Suriye Devlet Başkanı’nın küçük kardeşi Mahir Esad, uyuşturucunun üretim ve dağıtımının büyük kısmını kontrol eden Suriye Ordusu’nun 4. Tümeni aracılığıyla tüm operasyonu yönetiyordu. Captagon Suriye’de nispeten ucuza üretilse de zengin Körfez ülkelerinde yüksek fiyatlara satılıyordu. Suriye’de 1 dolara satılan tek bir hap Riyad gibi şehirlerde 25 dolara kadar alıcı buluyordu.
Maalesef, iç savaşın etkisiyle Türkiye’ye de Captagon gelmeye başladı. Güvenlik güçlerimiz son yıllarda ‘eser’ denilemeyecek miktarda Captagon ele geçirdi. Misal, Suriye İç Savaşı’nın zirve yaptığı 2015’te bir yağ filtresi sevkiyatının içine gizlenmiş 11 milyon tablet yakalandı. 2020’de İtalya’da, Suriye’den gönderilen 84 milyon Captagon hapı ele geçirildi.
The New Yorker Dergisi’ne göre Suriye’nin Captagon imparatorluğunun merkezinde, uyuşturucunun üretim ve kaçakçılığının büyük kısmını denetleyen Mahir Esad’ın 4. Tümen’i yer alıyordu. Haplar Suriye’deki gizli laboratuvarlarda Lübnan Hizbullahı’nın da katılımıyla üretiliyordu. Captagon ticaretinden elde edilen kazanç, iç savaş nedeniyle ağır yaptırımlara maruz kalan Esad rejimi için hayati önem taşıyordu.

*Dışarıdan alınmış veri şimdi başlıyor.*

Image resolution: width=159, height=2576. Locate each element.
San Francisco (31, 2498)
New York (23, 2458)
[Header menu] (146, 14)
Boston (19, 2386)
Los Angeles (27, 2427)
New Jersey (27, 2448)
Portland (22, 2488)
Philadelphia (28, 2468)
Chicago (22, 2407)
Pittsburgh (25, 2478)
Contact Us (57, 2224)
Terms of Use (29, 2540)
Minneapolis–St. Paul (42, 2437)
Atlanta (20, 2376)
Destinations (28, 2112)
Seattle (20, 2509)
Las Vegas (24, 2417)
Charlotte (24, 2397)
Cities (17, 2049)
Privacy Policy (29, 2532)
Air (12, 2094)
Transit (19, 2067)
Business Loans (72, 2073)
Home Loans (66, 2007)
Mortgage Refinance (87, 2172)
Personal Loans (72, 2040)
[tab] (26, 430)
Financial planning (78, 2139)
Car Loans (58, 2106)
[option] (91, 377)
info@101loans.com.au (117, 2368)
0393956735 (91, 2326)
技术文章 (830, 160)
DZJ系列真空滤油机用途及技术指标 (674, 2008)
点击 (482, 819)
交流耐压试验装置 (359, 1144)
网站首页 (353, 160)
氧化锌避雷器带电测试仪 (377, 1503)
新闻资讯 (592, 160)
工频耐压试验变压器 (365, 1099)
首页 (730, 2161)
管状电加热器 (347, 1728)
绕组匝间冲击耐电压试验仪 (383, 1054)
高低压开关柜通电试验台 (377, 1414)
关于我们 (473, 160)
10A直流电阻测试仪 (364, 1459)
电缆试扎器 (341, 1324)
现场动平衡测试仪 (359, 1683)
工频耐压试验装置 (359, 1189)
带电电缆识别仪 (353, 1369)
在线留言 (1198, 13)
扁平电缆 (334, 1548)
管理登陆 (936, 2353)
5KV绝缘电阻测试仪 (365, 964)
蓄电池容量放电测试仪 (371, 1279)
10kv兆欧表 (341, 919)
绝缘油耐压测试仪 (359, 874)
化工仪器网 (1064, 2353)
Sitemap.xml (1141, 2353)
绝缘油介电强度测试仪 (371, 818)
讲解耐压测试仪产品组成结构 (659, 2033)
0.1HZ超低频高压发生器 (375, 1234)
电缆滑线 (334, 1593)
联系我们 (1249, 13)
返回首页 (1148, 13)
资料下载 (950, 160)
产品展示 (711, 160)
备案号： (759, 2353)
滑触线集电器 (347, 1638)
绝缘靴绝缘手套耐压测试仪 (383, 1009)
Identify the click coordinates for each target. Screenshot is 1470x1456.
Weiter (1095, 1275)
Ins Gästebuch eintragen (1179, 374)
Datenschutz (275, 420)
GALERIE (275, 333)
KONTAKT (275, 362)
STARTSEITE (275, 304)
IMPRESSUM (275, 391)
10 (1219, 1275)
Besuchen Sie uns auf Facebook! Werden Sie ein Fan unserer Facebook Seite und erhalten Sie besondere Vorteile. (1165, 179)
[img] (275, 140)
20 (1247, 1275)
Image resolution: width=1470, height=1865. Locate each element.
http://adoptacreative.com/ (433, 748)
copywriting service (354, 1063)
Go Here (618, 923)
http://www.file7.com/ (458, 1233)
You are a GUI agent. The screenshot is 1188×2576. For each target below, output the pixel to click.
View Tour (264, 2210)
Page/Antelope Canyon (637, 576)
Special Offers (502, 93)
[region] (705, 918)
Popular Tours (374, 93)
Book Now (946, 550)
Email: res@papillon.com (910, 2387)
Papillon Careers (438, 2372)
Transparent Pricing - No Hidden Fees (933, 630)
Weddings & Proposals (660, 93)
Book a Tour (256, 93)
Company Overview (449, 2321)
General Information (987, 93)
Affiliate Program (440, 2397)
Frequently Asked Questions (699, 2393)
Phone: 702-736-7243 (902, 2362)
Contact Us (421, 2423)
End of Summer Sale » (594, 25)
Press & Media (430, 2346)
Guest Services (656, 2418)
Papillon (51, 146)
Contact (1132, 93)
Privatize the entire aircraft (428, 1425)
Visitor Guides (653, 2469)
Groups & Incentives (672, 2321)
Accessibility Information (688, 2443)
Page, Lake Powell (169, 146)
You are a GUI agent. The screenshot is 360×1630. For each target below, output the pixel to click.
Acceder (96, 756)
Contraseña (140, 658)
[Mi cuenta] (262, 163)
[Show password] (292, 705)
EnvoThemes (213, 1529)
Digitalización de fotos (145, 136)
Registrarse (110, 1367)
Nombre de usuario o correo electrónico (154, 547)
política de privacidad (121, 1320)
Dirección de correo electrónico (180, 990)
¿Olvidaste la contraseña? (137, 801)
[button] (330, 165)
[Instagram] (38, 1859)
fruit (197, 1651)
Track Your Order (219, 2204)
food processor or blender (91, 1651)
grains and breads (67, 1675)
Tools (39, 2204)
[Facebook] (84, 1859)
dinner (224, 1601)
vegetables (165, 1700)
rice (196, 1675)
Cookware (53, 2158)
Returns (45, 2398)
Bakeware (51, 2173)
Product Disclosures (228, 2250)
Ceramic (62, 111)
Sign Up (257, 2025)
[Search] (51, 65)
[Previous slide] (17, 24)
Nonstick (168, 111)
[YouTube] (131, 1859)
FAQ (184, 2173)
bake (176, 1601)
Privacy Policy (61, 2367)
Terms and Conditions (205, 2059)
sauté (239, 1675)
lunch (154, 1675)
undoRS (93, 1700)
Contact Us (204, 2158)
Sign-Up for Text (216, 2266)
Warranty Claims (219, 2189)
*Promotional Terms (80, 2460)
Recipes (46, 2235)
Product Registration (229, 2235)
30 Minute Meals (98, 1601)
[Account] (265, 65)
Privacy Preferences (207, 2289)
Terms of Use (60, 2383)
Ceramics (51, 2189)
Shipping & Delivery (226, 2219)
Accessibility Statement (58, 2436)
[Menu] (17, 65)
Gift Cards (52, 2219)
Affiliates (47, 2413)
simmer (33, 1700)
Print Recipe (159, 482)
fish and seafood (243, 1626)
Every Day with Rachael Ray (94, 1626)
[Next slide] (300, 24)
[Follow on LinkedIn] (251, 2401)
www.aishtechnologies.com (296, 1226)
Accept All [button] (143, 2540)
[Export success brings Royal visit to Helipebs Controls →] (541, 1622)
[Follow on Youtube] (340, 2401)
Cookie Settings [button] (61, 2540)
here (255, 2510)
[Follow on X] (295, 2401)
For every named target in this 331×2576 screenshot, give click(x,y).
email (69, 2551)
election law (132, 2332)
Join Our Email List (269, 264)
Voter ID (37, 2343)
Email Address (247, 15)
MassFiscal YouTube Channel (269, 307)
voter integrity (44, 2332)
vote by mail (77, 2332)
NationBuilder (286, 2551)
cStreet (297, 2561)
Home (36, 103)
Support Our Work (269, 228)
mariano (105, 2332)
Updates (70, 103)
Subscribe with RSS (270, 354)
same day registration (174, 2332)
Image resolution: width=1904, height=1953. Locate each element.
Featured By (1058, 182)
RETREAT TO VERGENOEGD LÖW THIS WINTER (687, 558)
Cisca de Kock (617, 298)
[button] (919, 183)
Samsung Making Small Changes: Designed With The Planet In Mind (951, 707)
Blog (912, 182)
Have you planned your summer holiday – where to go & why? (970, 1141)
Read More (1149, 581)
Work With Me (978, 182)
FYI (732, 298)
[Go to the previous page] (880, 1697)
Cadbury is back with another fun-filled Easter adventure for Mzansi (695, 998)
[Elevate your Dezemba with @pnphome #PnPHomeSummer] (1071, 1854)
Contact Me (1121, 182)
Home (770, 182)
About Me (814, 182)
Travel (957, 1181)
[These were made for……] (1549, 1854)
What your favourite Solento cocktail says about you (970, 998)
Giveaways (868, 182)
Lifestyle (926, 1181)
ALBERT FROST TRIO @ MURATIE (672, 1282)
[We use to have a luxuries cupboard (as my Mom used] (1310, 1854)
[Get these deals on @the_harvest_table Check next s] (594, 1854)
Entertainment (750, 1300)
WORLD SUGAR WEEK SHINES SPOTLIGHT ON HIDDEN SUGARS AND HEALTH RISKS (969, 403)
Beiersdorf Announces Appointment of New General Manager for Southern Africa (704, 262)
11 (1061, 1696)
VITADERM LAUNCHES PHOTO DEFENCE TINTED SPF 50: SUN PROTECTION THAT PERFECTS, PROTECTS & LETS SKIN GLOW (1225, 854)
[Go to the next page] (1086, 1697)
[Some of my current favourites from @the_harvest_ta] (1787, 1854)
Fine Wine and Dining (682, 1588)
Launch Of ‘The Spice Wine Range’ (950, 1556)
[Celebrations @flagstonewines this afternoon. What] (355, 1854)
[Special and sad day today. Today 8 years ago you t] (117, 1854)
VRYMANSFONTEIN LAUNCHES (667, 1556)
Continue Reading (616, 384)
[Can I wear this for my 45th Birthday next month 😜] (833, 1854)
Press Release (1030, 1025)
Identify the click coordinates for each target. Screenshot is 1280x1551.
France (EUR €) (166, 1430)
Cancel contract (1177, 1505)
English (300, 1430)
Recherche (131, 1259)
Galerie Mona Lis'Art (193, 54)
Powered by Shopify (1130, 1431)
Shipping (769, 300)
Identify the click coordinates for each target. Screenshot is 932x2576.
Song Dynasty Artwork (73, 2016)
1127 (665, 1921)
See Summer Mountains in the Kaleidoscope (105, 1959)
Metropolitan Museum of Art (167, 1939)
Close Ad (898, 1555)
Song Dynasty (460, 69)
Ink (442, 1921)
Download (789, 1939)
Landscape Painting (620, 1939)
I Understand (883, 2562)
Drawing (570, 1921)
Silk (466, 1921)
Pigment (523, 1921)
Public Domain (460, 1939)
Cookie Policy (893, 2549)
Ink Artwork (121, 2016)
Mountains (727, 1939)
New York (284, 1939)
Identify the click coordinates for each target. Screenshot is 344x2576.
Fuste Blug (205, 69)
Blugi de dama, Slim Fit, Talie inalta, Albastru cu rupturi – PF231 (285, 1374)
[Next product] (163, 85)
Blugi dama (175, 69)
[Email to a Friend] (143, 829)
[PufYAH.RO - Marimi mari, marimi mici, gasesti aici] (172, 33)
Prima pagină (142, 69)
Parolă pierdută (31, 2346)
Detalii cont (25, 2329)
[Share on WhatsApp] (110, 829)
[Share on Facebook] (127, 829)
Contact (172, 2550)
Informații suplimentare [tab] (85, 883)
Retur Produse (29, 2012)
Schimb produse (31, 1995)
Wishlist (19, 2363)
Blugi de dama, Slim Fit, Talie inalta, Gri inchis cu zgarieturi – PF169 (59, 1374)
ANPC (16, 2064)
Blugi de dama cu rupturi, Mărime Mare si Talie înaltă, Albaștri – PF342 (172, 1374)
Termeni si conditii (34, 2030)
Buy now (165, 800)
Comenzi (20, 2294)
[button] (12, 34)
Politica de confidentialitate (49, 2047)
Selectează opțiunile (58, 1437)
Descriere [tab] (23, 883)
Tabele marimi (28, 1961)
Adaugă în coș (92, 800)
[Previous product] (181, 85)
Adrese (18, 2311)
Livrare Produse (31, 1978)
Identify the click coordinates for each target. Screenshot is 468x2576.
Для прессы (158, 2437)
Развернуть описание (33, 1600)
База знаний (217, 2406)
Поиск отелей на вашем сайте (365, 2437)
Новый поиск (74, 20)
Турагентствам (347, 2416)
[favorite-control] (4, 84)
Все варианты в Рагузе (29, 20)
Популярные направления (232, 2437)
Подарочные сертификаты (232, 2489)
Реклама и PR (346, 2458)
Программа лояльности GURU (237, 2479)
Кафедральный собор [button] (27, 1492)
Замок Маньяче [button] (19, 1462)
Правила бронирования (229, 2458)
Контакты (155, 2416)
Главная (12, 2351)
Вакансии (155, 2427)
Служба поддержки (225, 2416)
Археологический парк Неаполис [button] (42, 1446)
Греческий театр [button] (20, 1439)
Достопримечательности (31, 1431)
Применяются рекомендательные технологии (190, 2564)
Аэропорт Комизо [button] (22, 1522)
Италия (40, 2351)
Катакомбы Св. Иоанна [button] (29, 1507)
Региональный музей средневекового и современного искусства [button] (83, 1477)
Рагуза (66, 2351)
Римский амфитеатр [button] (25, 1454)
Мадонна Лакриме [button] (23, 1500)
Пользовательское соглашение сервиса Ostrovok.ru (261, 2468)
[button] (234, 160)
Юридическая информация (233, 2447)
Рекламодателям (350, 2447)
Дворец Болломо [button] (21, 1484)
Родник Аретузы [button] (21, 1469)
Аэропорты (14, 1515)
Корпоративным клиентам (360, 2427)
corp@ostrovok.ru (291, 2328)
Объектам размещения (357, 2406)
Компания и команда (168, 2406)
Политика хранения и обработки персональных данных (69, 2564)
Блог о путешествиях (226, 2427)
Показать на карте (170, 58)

DÜNYANIN EN BÜYÜK KAÇAKÇI ‘DEVLETİ’YDİ
Wall Street Journal Gazetesi de, 28 Ekim 2024’te bir dosya yayınlandı. Bu dosyaya göre 2023’te başlayan İsrail’in son Gazze saldırıları Captagon kaçakçılığını dört kat artırdı. WSJ, Orta Doğu’daki bir başka çatışmanın Suriye-Ürdün sınırında yaşandığını ve bunun bölgede yaygınlaşan Amfetamin benzeri bir uyuşturucu olan Captagon’a karşı bir savaş olduğunu yazdı. Şu cümleler bahse konu makaleden:
“Yasaklı madde, dünyanın en büyük uyuşturucu tedarikçisi haline gelen Suriye Devlet Başkanı Beşar Esad’ın, Batı’nın yıllardır uyguladığı ekonomik yaptırımları bertaraf etmesine yardımcı oluyor.”
Bu arada Washington merkezli bir ‘think-tank’ (düşünce kuruluşu) olan New Lines Institute, küresel Captagon pazarının yaklaşık 5,7 milyar dolar olduğunu ve bu rakamın Avrupa’daki kokain pazarının yarısına tekabül ettiğini yazdı. Zaten Captagon da maalesef bizim ülkemizde yaygın olan Met, yani Metamfetamin gibi ‘fukara kokaini’ olarak biliniyor.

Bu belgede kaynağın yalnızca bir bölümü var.